I think what we're currently seeing with Go, Rust, Elixir and others is taking the features that are perceived as good as trying to combine them in different ways.

3 comments

I think the point of the above comment is that Go doesn't even include those decades old features.
Quite true. Just that Go designers didn't include most of the things that became mainstream since then.
So they had enough time to observe these things in mainstream languages and recognize that a lot of them are not worth the hassle.
Actually I think that given that they gave birth to one of the most unsafe languages on the planet, and publicly ranted against OO and FP languages during their career, they have choosen to ignore them as a political decision.
What makes it unsafe? The worst you can do is cause your program to panic (which you can recover).
He's talking about C, not Go.
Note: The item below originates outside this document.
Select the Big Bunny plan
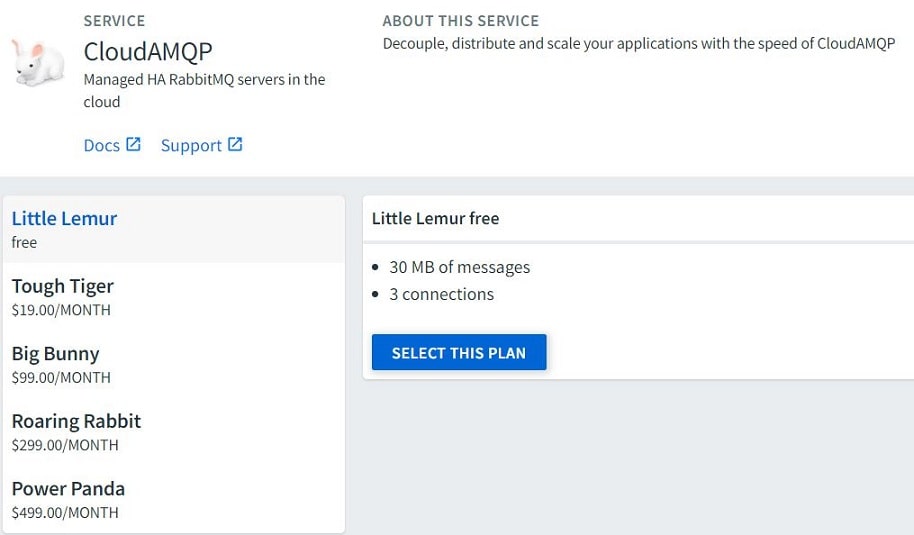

Because Ken Thompson created B, the precursor of C.
> What language created in the last 5 years has a feature that wasn't originally discovered in the 80s or earlier?

I may be wrong, but isn't Rust's static lifetime analysis to avoid GC something novel?

Similar approaches do/did exist.

ATS uses theorem-proving, http://www.ats-lang.org/.

ParaSail uses regions, https://forge.open-do.org/plugins/moinmoin/parasail/

BitC used the type system, http://www.bitc-lang.org

None of these have the borrow check. From what I've heard the borrow check is impossible to encode generically in ATS (though maybe that has changed).
Objective-C has it.
Do you have any references? Searching for "objective c lifetime analysis" turned up articles for ARC, which is not exactly the same thing.
I meant ARC. I know it's not exactly the same, but it's similar enough when we're talking about novelty in programming languages.
ARC doesn't involve any sort of nontrivial lifetime analysis. The compiler simply inserts calls to retain and release at all of the same places where explicit calls to them (hopefully) were with manual reference counting. The only vaguely novel part of any of it was successfully migrating a language from manual to automatic reference counting.
Actually that's not entirely true. Arc inserts the calls first, but then does an elimination phase that can identify lifetimes beyond method boundaries and remove unnecessary calls.

It's not particularly complex, but the architecture is there for further enhancement of this phase as they build out the static analyzer.